Holly Ward & Kevin Schmidt at the Varley Art Gallery of Markham

By Yuluo Anita Wei

After clocking out on a busy Friday evening, a stranger’s T-shirt caught my eye as we both waited for the light to change. “OUT OF OFFICE.” I barely had time to process it before I thought to myself, “That resonates. Where can I buy one?” T-shirts are like walking billboards that honk messages down the streets, facilitating self-expression and engagement with the surroundings. I once had a passion for collecting T-shirts with various slogans. Some artists, like Holly Ward and Kevin Schmidt, have evolved their practice by turning these garments into sculptures.

Holly Ward & Kevin Schmidt, Lost and Found, 2023, T-shirt display (photo: Toni Hafkenscheid)

Over the summer and fall of 2023, the duo in collaboration with Markham Public Art Curator Yan Wu organized a series of performances where musicians, clad in slogan-bearing T-shirts designed by the artists, played an eclectic mix of music along the Rouge Valley Trail. The musicians were free to choose their instruments and the pieces they played. They performed anywhere from trail benches to under tree canopies. The performances were never announced publicly, which made each encounter for unsuspecting passersby feel like they were stumbling upon a hidden quest in an RPG game.

Holly Ward & Kevin Schmidt, Lost and Found, 2023, installation view at the Varley Art Gallery of Markham (photo: Toni Hafkenscheid)

........

## Exercise set
• A. For each of the statements (i) to (iii), state yes or no according to whether it agrees with the review of Holly Ward and Kevin Schmidt's work, and quote the words of the review that decide it: (i) the trail performances were announced publicly in advance; (ii) the musicians chose their own instruments and pieces; (iii) the performance series took place in the spring of 2023.
• B. Carry on the review of Holly Ward and Kevin Schmidt's Lost and Found from the point where it stops, in about 150 words and in the same voice.

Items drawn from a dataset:
........

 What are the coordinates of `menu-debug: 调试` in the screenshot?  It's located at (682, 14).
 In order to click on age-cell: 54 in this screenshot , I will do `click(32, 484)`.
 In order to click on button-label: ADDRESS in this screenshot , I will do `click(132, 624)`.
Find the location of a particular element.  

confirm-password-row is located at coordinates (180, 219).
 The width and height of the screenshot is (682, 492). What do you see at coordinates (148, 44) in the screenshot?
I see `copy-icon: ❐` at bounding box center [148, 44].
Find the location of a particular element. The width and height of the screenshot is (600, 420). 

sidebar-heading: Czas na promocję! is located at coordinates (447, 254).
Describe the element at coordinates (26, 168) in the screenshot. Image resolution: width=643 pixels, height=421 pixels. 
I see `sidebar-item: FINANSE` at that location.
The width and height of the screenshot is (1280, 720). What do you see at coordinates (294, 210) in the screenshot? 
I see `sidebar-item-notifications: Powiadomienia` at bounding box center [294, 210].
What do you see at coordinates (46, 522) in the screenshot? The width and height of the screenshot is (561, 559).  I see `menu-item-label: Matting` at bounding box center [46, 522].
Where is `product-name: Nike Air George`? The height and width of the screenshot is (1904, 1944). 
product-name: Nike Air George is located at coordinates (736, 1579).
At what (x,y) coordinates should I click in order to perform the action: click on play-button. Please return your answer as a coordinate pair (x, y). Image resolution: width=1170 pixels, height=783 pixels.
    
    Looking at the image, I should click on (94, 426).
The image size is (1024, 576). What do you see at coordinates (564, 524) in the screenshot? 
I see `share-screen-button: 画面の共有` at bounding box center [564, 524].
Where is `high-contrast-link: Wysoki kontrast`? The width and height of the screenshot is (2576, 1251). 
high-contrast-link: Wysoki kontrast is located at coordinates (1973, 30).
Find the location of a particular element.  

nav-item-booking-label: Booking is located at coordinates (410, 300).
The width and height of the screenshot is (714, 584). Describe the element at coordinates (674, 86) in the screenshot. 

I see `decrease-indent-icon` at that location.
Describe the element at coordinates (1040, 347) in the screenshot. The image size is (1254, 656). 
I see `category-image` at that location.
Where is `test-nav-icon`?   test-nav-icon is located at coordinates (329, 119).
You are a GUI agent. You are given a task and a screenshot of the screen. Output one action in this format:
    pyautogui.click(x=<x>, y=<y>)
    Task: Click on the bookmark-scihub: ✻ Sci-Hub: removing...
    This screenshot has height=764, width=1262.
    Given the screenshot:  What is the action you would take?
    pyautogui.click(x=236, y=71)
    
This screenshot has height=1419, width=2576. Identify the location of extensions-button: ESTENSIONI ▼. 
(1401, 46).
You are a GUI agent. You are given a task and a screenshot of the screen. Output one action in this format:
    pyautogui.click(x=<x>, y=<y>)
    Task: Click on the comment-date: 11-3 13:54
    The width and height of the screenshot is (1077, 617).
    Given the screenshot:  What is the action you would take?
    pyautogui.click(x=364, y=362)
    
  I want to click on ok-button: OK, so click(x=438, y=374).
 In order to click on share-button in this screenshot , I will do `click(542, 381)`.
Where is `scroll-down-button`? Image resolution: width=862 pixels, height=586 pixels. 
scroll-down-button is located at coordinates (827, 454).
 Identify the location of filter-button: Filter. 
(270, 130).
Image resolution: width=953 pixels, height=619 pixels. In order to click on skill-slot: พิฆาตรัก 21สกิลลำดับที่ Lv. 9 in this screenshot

........

## Answers for the exercise
• A.
(i) No: "The performances were never announced publicly"
(ii) Yes: "The musicians were free to choose their instruments and the pieces they played."
(iii) No: "Over the summer and fall of 2023"

• B.
The accompanying exhibition, currently on display at the Varley Art Gallery of Markham, seeks to capture these unexpected encounters through visual language, presenting them in an indoor public space that feels completely alien compared to the original trail. Divided into three sections, the exhibition space features a central wall painted sky blue and the title Lost and Found, a standard park bench on the left (relocated from the trail), and, on the right, sound installations and newspaper racks that invite interaction.

Kein Schmidt playing the Lost and Found music cart

Listening through headphones, visitors can experience the diverse range of performances from various musicians, including Schmidt’s own sessions on the trail. The odd timbres of some recordings make it hard to identify the instruments until you see the right room’s installation. Innovative instruments crafted by the artists from whimsical found items such as gas cylinders, stainless steel bowls, wine bottles, and tricycles, all stand silently against a backdrop filled with musician recruitment posters whispering an invitation to “come play.”

Local musician playing on the Rouge River Trail in the summer of 2023 as part of Lost and Found (photo: Alessandra Pozzuoli)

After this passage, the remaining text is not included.